* begin TEXT PROVIDED *

The story started when I offered a close friend of mine to invest his money through forex and gold trading.
At the time, I had absolute confidence in myself — and honestly, I still don’t know where that confidence came from.
I was relatively new to trading gold and forex.
I knew some basic technical analysis, but nothing advanced.
Up until that point, I had only been trading with my own money.
A Small Account That Lied to Me
My capital was simple:
- $100 of my own money
- Plus $100 bonus from the trading platform
So the total balance was $200.
What I didn’t understand back then was a critical truth:
$200 is extremely small capital for trading gold and forex.
A small account cannot absorb market volatility.
By luck — and maybe good timing — I managed to close a few successful gold trades.
The profits were small.
Almost insignificant.
But their effect on my confidence was massive.
Those early wins made me believe I was ready for more.
How Much Should I Invest?
When I suggested the idea to my friend, he asked me a simple question:
“How much do you think I should invest?”
Without hesitation, I replied:
“The bigger the amount, the better.”
Shortly after, he decided to invest $1,000.
To be honest, this was the first time in my life I would trade with what felt like a large amount of money.
Then the platform made it even more tempting.
When the Numbers Started Playing With My Head
The broker was offering a 100% trading bonus.

* end TEXT PROVIDED *

WORK TO DO - In the trading story above, shorten the paragraph that begins "My capital was simple" into a single sentence that keeps its figures.

* begin SUPPLIED MATERIAL *

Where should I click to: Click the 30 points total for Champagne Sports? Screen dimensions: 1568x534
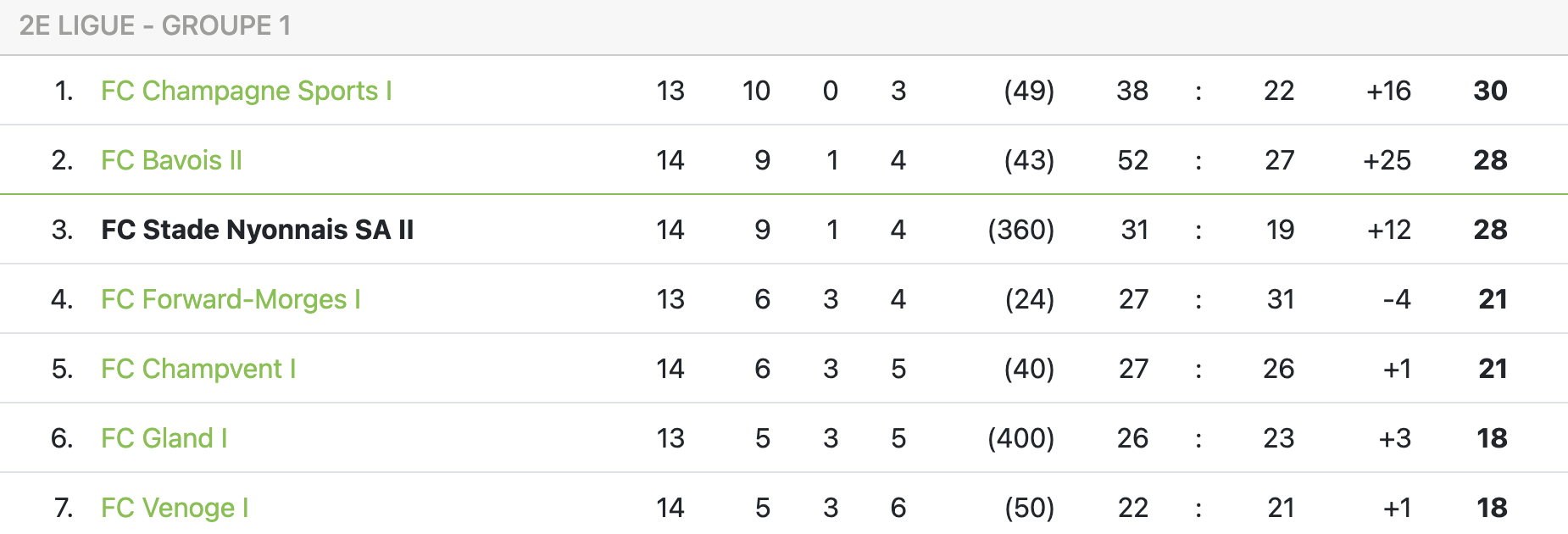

* end SUPPLIED MATERIAL *

FINAL RESULT - My capital was $200 in total: $100 of my own money plus a $100 bonus from the trading platform.